Cancer. It’s a word that enters everyday conversation, though not usually welcomed. Nearly everyone has been affected by this word. With that word – this horrible disease – a number of emotions and thoughts cross one’s mind, and the experience is different for each person affected. The person who has been given that diagnosis reacts differently than the caregiver or the neighbor or even the doctor giving this news. Cancer is a word that causes pain, hardships and daily struggle.

The facts
Diagnosed every 2.5 minutes, lung cancer will be responsible for the deaths of 427 people today. That’s a total of almost 160,000 lives annually and more than colon, breast and prostate cancer deaths combined. This is a cancer that may not present with signs and symptoms that point the healthcare provider right to the source of the problem, making early diagnosis difficult.  
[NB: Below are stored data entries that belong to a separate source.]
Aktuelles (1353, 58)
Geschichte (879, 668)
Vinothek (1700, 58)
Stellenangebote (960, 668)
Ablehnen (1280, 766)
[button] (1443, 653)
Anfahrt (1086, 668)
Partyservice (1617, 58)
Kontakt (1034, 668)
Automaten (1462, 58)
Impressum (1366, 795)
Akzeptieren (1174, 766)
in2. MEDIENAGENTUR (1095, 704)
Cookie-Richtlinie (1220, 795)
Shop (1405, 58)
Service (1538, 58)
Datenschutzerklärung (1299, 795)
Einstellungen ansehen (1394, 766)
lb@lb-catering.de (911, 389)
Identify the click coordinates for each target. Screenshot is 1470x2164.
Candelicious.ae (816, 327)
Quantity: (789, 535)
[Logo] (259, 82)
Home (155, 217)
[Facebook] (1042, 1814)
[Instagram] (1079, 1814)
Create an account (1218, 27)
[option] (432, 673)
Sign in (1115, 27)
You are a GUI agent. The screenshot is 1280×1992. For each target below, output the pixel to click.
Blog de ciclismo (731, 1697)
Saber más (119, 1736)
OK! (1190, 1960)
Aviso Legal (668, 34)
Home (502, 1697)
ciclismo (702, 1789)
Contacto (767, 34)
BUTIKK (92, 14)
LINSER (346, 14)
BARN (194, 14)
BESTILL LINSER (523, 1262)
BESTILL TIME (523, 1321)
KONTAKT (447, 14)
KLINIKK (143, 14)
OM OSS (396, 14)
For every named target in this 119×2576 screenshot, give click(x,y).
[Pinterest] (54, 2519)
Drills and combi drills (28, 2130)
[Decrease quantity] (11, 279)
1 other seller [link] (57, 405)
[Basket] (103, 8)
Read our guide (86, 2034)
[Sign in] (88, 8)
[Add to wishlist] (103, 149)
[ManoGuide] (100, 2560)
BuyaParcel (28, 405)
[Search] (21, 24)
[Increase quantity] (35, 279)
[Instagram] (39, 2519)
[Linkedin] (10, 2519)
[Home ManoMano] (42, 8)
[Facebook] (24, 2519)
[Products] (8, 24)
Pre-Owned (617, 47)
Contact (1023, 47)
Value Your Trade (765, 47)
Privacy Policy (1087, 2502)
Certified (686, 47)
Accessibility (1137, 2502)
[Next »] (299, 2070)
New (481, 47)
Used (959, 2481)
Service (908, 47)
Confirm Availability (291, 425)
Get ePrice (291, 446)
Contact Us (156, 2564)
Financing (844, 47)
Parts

This is a disease where, in 85-90 percent of the cases, the cause is smoking. If lung cancer is largely a smoker’s disease, then why don’t smokers just quit? If only it was that easy. Smoking is an addiction, and a hard one to break. The nicotine inhaled from a cigarette takes a quick 10 seconds to be absorbed into the bloodstream and signal the brain to release adrenaline. The end result is a feeling of pleasure and energy. But that feeling fades all too quickly, the cycle begins again, and the need to light another cigarette drives the addiction. As with any addiction you begin to develop tolerance, and more nicotine is required to gain the same feeling as before. Fear of withdrawal coupled with addiction to nicotine could be intimidating to the smoker in their efforts to quit. One begins to feel the symptoms of withdrawal – including, but not limited to, intense cravings, anxiety, restless feelings and headaches – a mere two to three hours after their last cigarette. It is possible for the smoker to make seven or eight attempts before they successfully quit smoking. Continued support from loved ones, coworkers and healthcare providers could make a quit journey easier.

It is important to note that lung cancer is also a disease of nonsmokers, with other known causes such as radon gas, asbestos, air pollution and genetics. Non-smoker lung cancer can still be ranked in the top 10 of the most deadly cancers in the United States.

Those who do smoke begin this habit early in life, most likely before the age of 18. The negative effects of smoking take years to develop and present in a way that causes concern to the smoker. Most lung cancer cases are diagnosed between the ages of 65-74 years old. A condition that takes this much time to become apparent – in some cases more than 50 years – doesn’t seem so threatening when the addiction begins.

Awareness
Event with lung cancer numbers as prevalent as they are; awareness is an aspect of lung cancer that may be lacking. Is there something more that can be done? Are there attitudes and stigmas associated with those two words that perhaps prevent a person with symptoms from talking to their healthcare provider? The Lung Cancer Project (thelungcancerproject.org) is a movement working to remove stigma and other barriers that people with lung cancer are facing so that they may receive the care they need and deserve. This research project has shown that three out of four people have a negative bias toward people with lung cancer, associating the disease with shame and hopelessness.

There are several organizations in the nation directing their efforts to changing biases, promoting awareness and raising funds for further research on lung cancer. Groups like Lung Force (lung.org), the Bonnie J. Adarrio Lung Cancer Foundation (lungcancerfoundation.org) and The Lung Cancer Project are working tirelessly to change face and future of lung cancer.

Detection and treatment
What is being done in the detection and treatment of lung cancer? Early detection through a low-dose CT scan is gaining recognition and proving to be a key piece of ammunition in this battle. Low-dose CT scans detect lung cancer in its smallest stages, before a person begins to experience any other symptoms, allowing early treatment and better outcomes. Targeted therapy and immunotherapy are being administered to patients with lung cancer that have been identified with certain biomarkers. The goal of treatment for lung cancer is beginning to shift from palliative to curative; patients are surviving and beating this disease.

There is never a patient sitting in an exam room, waiting for the doctor to come in and say that they have cancer. No one expects or wants to be diagnosed with lung cancer. Every patient deserves to be treated with respect and dignity and offered the most advanced treatment to battle cancer.

Along with offering at-risk patients low-dose CT lung cancer screenings, Mount Nittany Health also has a lung nodule program, a service made possible by a lead gift from Lloyd and Dottie Huck to the Mount Nittany Health Foundation, that is dedicated to improving the quality of life for adults by providing early detection of lung cancer and best practices in lung nodule care, using a multi-specialty healthcare team.